Isn't this just a regular science fiction novel?
It seems insignificant.
But as the reviewers continued reading, their expressions gradually turned serious. The novel's literary merit lies hidden within its content; it discusses numerous issues of the human world, yet integrates them so aptly; it offers a projection of the future world order, not mere fabrication; it is precise enough to cover the currency, production methods, ideologies, and philosophies of the nuclear wasteland era… It's like an encyclopedia; just thinking about the sheer scale of this literary project is enough to understand its profound literary quality.

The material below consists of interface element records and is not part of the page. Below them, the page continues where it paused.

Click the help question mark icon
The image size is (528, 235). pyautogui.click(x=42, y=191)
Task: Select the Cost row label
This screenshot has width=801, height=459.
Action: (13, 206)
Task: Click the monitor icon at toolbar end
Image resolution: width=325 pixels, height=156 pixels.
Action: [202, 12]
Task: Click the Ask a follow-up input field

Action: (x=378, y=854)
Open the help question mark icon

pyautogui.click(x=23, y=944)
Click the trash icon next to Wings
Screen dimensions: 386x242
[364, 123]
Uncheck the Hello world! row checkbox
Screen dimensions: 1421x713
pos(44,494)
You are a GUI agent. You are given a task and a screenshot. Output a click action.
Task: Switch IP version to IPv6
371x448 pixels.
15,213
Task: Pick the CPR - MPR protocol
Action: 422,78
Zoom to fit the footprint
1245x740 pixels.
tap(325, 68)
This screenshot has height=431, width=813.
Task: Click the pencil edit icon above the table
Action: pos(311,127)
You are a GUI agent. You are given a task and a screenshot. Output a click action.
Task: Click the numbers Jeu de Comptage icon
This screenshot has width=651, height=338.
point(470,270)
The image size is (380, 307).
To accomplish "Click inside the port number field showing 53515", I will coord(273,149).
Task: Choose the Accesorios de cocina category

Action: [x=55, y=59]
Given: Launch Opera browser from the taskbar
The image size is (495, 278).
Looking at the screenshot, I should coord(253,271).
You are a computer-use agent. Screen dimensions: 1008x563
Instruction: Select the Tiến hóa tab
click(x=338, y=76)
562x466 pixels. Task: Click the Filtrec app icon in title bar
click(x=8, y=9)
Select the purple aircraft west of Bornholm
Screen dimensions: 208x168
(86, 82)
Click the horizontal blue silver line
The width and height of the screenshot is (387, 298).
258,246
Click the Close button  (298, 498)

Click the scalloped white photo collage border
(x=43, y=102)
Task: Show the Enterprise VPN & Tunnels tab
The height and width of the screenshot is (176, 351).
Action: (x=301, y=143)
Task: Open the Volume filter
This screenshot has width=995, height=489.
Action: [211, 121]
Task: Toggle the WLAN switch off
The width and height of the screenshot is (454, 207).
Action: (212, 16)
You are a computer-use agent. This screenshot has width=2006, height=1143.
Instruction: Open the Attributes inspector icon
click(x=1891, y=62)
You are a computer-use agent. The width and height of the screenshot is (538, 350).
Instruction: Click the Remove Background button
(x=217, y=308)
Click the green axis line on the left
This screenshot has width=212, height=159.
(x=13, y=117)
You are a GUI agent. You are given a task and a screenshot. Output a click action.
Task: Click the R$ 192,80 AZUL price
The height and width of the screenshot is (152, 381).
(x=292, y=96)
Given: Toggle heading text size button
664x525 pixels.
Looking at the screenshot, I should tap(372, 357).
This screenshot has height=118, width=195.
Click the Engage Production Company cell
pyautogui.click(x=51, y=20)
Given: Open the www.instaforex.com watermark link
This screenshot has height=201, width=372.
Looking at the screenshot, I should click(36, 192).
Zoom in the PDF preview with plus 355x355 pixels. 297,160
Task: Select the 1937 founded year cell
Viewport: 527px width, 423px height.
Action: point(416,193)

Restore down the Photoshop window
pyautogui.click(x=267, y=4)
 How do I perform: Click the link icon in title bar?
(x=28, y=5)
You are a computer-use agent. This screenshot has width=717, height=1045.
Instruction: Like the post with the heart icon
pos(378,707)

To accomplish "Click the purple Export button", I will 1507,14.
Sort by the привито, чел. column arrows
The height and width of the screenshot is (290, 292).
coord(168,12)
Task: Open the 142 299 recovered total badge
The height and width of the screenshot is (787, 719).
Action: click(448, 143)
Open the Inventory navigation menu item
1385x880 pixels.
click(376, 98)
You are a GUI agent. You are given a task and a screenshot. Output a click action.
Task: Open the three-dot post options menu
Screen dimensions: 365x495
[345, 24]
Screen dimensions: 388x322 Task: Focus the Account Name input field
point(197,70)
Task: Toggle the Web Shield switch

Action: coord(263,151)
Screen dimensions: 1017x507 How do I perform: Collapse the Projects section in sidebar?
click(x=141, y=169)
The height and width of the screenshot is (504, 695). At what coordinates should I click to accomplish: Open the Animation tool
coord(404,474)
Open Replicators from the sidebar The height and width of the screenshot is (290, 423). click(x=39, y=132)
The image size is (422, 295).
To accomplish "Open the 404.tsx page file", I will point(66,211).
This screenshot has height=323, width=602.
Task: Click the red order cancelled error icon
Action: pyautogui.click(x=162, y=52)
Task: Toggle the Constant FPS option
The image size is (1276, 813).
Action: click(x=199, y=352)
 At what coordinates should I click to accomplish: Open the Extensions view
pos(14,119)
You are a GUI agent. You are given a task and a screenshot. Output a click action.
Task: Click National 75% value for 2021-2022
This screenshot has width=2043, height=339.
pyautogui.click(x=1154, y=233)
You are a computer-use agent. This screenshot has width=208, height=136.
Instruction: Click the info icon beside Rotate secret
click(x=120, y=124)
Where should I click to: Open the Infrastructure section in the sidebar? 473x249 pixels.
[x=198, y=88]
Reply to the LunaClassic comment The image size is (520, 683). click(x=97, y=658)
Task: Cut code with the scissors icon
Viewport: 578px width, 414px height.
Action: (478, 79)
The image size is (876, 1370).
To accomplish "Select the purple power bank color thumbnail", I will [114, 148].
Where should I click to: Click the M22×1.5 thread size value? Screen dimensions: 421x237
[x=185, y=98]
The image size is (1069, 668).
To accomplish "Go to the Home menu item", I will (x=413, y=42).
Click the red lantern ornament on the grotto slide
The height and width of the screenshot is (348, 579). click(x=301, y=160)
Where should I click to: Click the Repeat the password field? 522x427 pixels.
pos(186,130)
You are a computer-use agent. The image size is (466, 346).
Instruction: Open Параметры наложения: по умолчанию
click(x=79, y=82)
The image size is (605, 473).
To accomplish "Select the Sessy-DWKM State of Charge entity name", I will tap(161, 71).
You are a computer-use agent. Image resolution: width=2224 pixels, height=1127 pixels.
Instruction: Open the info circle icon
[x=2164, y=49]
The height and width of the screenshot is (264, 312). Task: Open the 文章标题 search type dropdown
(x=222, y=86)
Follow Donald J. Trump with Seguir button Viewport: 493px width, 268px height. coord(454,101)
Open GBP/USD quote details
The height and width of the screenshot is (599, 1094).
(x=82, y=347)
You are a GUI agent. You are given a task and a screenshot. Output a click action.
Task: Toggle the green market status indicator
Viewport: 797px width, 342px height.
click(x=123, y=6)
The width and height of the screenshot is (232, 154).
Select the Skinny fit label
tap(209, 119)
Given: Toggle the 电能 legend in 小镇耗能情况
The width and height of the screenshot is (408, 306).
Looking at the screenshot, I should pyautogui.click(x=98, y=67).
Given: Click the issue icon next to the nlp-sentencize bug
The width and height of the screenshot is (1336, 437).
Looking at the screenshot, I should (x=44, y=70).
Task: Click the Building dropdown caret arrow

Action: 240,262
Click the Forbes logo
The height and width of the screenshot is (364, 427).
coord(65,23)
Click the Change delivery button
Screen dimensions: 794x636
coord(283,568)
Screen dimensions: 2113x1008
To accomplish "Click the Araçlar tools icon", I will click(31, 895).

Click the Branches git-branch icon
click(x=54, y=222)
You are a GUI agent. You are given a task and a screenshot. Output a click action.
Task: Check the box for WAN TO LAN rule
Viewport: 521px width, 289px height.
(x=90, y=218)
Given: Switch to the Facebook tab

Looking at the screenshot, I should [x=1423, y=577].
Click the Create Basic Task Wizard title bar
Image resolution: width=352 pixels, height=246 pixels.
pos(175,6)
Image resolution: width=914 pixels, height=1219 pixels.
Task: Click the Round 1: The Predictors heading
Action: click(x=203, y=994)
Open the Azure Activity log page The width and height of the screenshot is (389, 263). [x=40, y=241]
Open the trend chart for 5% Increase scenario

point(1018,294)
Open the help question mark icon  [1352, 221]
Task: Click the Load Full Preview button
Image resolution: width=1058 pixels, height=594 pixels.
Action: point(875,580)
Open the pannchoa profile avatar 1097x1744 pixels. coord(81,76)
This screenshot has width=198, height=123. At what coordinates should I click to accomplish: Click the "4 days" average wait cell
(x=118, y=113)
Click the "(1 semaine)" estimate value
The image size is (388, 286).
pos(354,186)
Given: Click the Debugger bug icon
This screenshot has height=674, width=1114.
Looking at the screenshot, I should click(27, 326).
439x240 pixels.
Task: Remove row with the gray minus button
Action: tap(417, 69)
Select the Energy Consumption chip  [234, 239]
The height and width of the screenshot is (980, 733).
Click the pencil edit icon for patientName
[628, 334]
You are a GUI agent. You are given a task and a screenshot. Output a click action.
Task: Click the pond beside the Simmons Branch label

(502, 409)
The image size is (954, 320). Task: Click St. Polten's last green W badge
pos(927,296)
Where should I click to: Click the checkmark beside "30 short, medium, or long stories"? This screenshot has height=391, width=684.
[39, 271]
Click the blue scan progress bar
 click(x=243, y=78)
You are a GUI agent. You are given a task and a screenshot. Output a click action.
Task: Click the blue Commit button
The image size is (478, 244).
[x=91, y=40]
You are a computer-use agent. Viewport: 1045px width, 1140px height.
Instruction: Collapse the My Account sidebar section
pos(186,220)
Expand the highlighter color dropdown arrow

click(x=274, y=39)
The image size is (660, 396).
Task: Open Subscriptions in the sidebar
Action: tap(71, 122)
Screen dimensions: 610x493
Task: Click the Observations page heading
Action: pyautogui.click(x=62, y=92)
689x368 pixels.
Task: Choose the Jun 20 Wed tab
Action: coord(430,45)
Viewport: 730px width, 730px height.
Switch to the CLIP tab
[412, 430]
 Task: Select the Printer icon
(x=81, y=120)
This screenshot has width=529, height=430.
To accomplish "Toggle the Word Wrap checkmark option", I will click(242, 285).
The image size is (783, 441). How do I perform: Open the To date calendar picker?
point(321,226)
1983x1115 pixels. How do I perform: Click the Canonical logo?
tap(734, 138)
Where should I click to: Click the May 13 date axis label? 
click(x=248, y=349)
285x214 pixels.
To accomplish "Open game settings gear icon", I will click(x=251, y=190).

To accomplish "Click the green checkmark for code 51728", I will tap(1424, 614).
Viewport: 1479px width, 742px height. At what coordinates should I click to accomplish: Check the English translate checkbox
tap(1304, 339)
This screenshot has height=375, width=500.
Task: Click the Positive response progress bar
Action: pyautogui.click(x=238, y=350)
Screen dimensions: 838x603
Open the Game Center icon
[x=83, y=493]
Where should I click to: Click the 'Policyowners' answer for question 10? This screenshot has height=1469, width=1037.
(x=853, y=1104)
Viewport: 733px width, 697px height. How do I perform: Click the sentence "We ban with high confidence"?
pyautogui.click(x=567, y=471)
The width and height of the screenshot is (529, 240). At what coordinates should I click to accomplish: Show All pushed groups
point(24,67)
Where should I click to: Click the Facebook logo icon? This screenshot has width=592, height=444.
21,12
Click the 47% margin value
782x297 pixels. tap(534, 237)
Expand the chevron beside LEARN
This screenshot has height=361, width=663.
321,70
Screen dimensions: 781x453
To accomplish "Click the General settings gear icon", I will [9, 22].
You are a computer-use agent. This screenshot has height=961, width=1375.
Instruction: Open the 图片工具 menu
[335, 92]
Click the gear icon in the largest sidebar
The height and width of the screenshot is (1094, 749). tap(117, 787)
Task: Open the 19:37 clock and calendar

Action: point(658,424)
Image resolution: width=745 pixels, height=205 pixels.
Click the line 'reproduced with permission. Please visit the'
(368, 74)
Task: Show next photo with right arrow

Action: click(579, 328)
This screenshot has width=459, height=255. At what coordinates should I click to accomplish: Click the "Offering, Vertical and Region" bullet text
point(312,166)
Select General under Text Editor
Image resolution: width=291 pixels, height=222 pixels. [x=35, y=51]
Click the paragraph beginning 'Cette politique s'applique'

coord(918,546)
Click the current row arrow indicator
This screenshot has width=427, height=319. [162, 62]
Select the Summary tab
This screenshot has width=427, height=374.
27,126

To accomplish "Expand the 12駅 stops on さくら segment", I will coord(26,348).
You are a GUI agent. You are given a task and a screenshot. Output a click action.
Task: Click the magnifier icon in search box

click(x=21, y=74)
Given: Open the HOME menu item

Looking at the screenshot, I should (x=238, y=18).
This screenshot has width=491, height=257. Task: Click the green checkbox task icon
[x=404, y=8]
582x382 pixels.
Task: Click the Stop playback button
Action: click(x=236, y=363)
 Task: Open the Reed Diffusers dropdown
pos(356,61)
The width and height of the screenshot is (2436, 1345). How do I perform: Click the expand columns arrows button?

This literary quality reaches its climax at the end: everyone is thrilled by the protagonist "Li's" adventure, hates the creatures on the ground, and wants to save the human race that has been driven underground.
But they discovered that the creatures on the ground were intelligent beings... They just had different languages, different skin, and different colors.
NO! That's not how it is! How could it be like this?
Some people with a modicum of common sense have already realized that this is about myself. It's about how Westerners persecuted Native Americans, and even other former colonies.
This is not an overinterpretation, because Yu Qie himself is a Chinese writer who has always spoken out for the Third World.
In the novel, the strange script and the cultural origins, along with "Li's" ethnicity, all ultimately point to a powerful Eastern nation. When the reader grasps this point, the grand narrative deception laid out throughout the book is complete. It transcends the text, jumps out of the picture, and simultaneously interrogates both the protagonist "Li" and the reader within the story.
Then "Li" chose to press the nuclear button, perishing together with the enemy.
The story ends abruptly here, leaving the reader initially furious: How could you do this?!
We could have lived together peacefully!
But is that really true?
This is not a science fiction novel, but a realistic novel.
Think about what has happened in human history. Where did those Native Americans go? Why is the Third World still poor? Their soil, water, and food... have all been taken away.
You want me to be your slave? No, we might as well both die!
Was pressing the nuclear button the best answer? "Li" did the right thing.
As a result, the reader will calm down from their excitement and fall into melancholy.